#### [PROVIDED TEXT]
┄┄┄┄┄┄┄┄┄┄┄┄┄┄┄┄┄┄┄┄
Error detection code for 33 bytes, detecting bit flipped in first 32 bytes

Could you please suggest an error detection scheme for detecting
one possible bit flip in the first 32 bytes of a 33-byte message using
no more than 8 bits of additional data?
Could Pearson hashing be a solution?
Detecting a single bit-flip in any message requires only one extra bit, independent of the length of the message: simply xor together all the bits in the message and tack that on the end. If any single bit flips, the parity bit at the end won't match up.
If you're asking to detect which bit flipped, that can't be done, and a simple argument shows it: the extra eight bits can represent up to 256 classes of 32-byte messages, but the zero message and the 256 messages with one on bit each must all be in different classes. Thus, there are 257 messages which must be distinctly classified, and only 256 classes.
You can detect one bit flip with just one extra bit in any length message (as stated by #Daniel Wagner). The parity bit can, simply put, indicate whether the total number of 1-bits is odd or even. Obviously, if the number of bits that are wrong is even, then the parity bit will fail, so you cannot detect 2-bit errors.
┄┄┄┄┄┄┄┄┄┄┄┄┄┄┄┄┄┄┄┄
#### [LIST OF TASKS]
A) Answer these questions from the error-detection thread:
(i) How many extra bits are needed to detect a single bit flip in a message of any length?
(ii) In the argument against identifying which bit flipped, how many messages must be distinctly classified, and how many classes are available?
(iii) Which hashing method does the person asking wonder might be a solution?
B) Carry the thread on error detection forward from its final sentence.
The lines after this point come from a different source.

#### [SUPPLIED INFORMATION]
┄┄┄┄┄┄┄┄┄┄┄┄┄┄┄┄┄┄┄┄
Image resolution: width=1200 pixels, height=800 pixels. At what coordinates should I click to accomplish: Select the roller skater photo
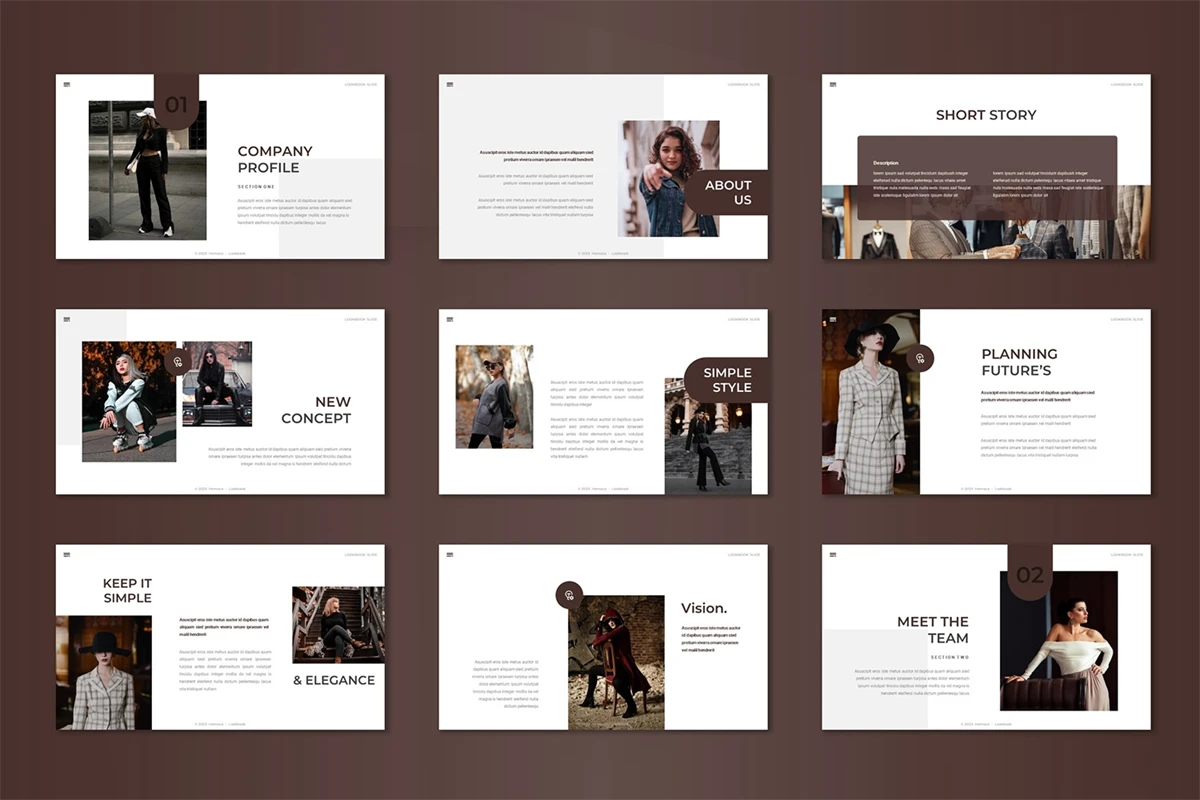pos(129,401)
┄┄┄┄┄┄┄┄┄┄┄┄┄┄┄┄┄┄┄┄
#### [RESPONSES PER TASK]
A)
(i) One extra bit.
(ii) 257 messages must be distinctly classified, and only 256 classes are available.
(iii) Pearson hashing.

B)
Now, for a more accessible understanding of why you can't error-correct 32 bytes (256 bits) with just 8 bits, please read about the Hamming code (like used in ECC memory). Such a scheme uses special error-correcting parity bits (henceforth called "EC parity") that only encode the parity of a subset of the total number of bits. For every 2^m - 1 total bits, you need to use m EC bits. These represent each possible different mask following the pattern "x bits on, x bits off" where x is a power of 2. Thus, the larger the number of bits at once, the better the data/parity bit ratio you get. For example, 7 total bits would allow encoding only 4 data bits after losing 3 EC bits, but 31 total bits can encode 26 data bits after losing 5 EC bits.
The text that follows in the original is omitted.